→ Work to complete:
1. Answer the following from the Gramann v. Beatty opinion:
(a) In what year did Beatty and Maulis purchase the property?
(b) For what total sum did Maulis agree to sell his interest under the contract of September 30, 1919?
(c) What was the amount of the note Beatty gave Maulis on June 30, 1930?
2. For each statement, state whether the Gramann v. Beatty opinion supports it, answering yes or no and quoting the words that decide it.
(a) The trial court held Beatty to be the sole owner of the whole tract.
(b) The contract between Maulis and Beatty was filed for record in 1919.
(c) Beatty moved his business to Sterling in 1919.
3. Reproduce word for word the passage of the Gramann v. Beatty opinion between "On September 30, 1919, Maulis" and "December 4, 1935.", inclusive.

→ Source extract:
>>>>
Gramann v. Beatty

279 N.W. 204 | Neb. | 1938

Carter, J.

This suit was commenced to obtain a' foreclosure of a tax-sale certificate on a part of two lots in the village of Adams. The contest from which an appeal was taken arose over the question of the ownership of the property. The appellant, Rudolph D. Maulis, contends that he is the owner of an undivided one-half interest in the property, while the appellee, Ulysses S. Beatty, claims to be the owner of the whole tract. The judgment of the trial court was to the effect that Beatty was the sole owner of the whole tract, and Maulis appeals therefrom.

The record discloses that in 1916 Beatty and Maulis purchased the property and obtained and recorded a warranty deed thereto. For three years they jointly operated a garage on the property. In 1919 Maulis engaged in the garage and oil business in Sterling, and subsequently at Crab Orchard. Beatty remained in Adams and continued to operate the business at that point.

On September 30, 1919, Maulis and Beatty entered into a contract whereby Maulis agreed to sell his interest in the lots in question, together with the garage building, 'stock and fixtures, for $2,200, $100 of which was to be paid *570in cash and the balance to be taken in stock and merchandise at invoice price not later than November 20, 1919. This contract was not acknowledged and was not filed for record until December 4, 1935.

It is the contention of Beatty that Maulis, over a long period of time, received stock and merchandise from his garage in an amount approximating $3,800, and that, in a settlement of accounts had on June 30, 1930, the $2,100 due on the contract was credited and that he has been entitled to a deed from Maulis since that date. Maulis contends that the contract was never intended as a sale of his interest in the property and that the contract was made to enable Beatty to hold his agency contract with the Ford Motor Company which was threatening to cancel it because Maulis, a partner, was selling a different make of automobiles at Sterling. The evidence further shows that for almost 10 years prior to June 30, 1930, Maulis was selling gasoline to Beatty in wholesale quantities. Maulis contends that, in their settlement of accounts on June 30, 1930, it was found that Beatty w,as indebted to him in the sum of $145, exclusive of the sum of $2,100 alleged to have been due under the contract. It is not disputed that Beatty gave Maulis a note for $145 on that date. The documentary evidence in the record does not disclose the amount of gasoline delivered by Maulis or the items taken into consideration by the parties in arriving at their settlement. The oral testimony on the subject is in irreconcilable- conflict.
<<<<
→ Listing:
>>>>
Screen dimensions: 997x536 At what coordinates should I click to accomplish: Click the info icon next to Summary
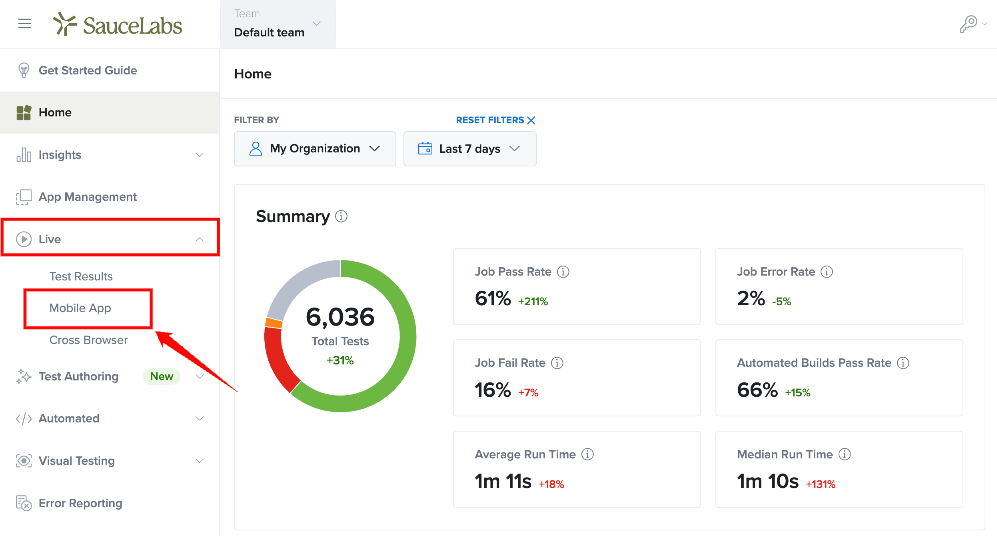pyautogui.click(x=341, y=216)
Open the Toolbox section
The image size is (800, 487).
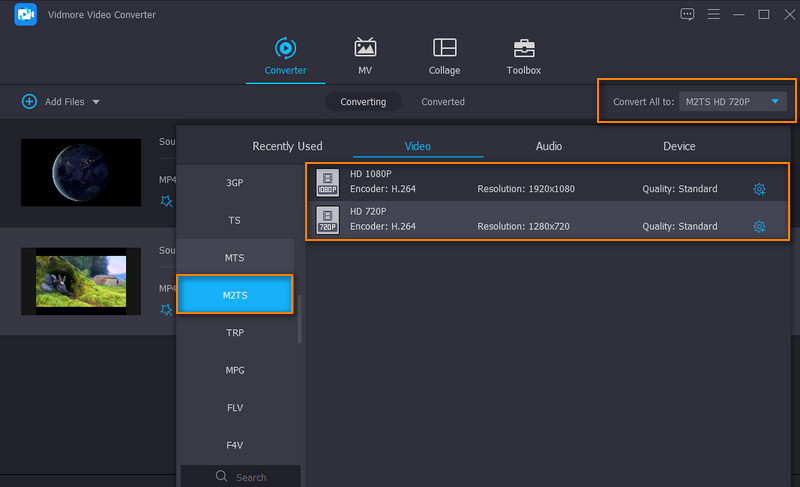tap(523, 48)
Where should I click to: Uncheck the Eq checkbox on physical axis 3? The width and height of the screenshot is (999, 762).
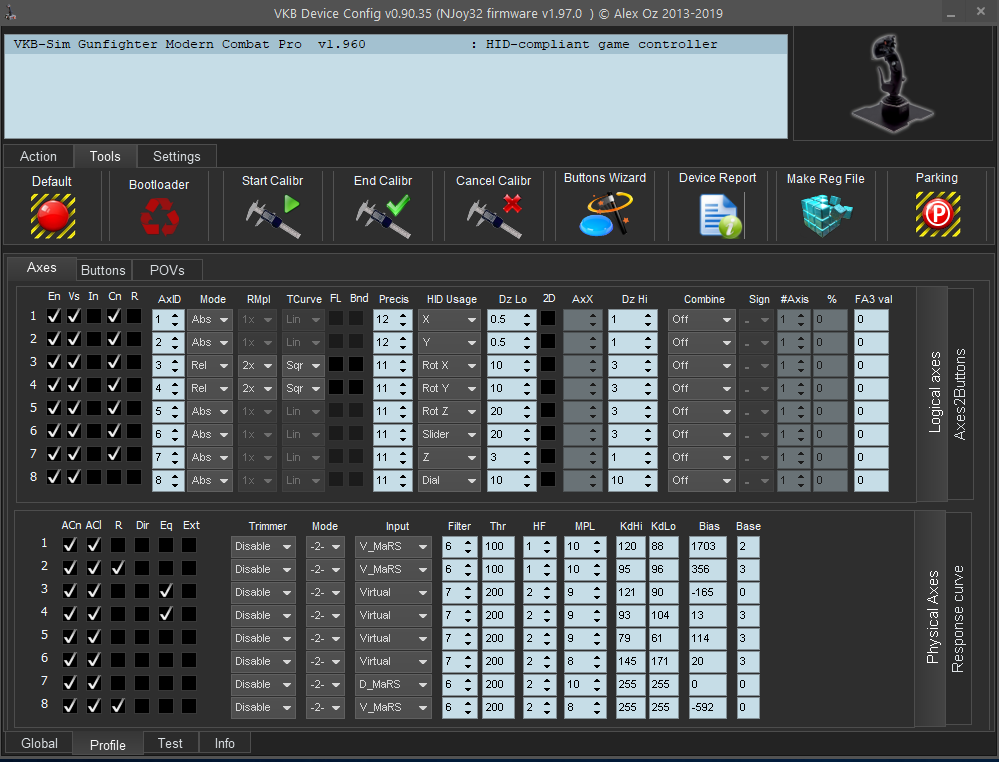[166, 591]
<<<<
→ Final results:
1.
(a) 1916
(b) $2,200
(c) $145

2.
(a) Yes: "The judgment of the trial court was to the effect that Beatty was the sole owner of the whole tract"
(b) No: "This contract was not acknowledged and was not filed for record until December 4, 1935."
(c) No: "Beatty remained in Adams and continued to operate the business at that point."

3.
On September 30, 1919, Maulis and Beatty entered into a contract whereby Maulis agreed to sell his interest in the lots in question, together with the garage building, 'stock and fixtures, for $2,200, $100 of which was to be paid *570in cash and the balance to be taken in stock and merchandise at invoice price not later than November 20, 1919. This contract was not acknowledged and was not filed for record until December 4, 1935.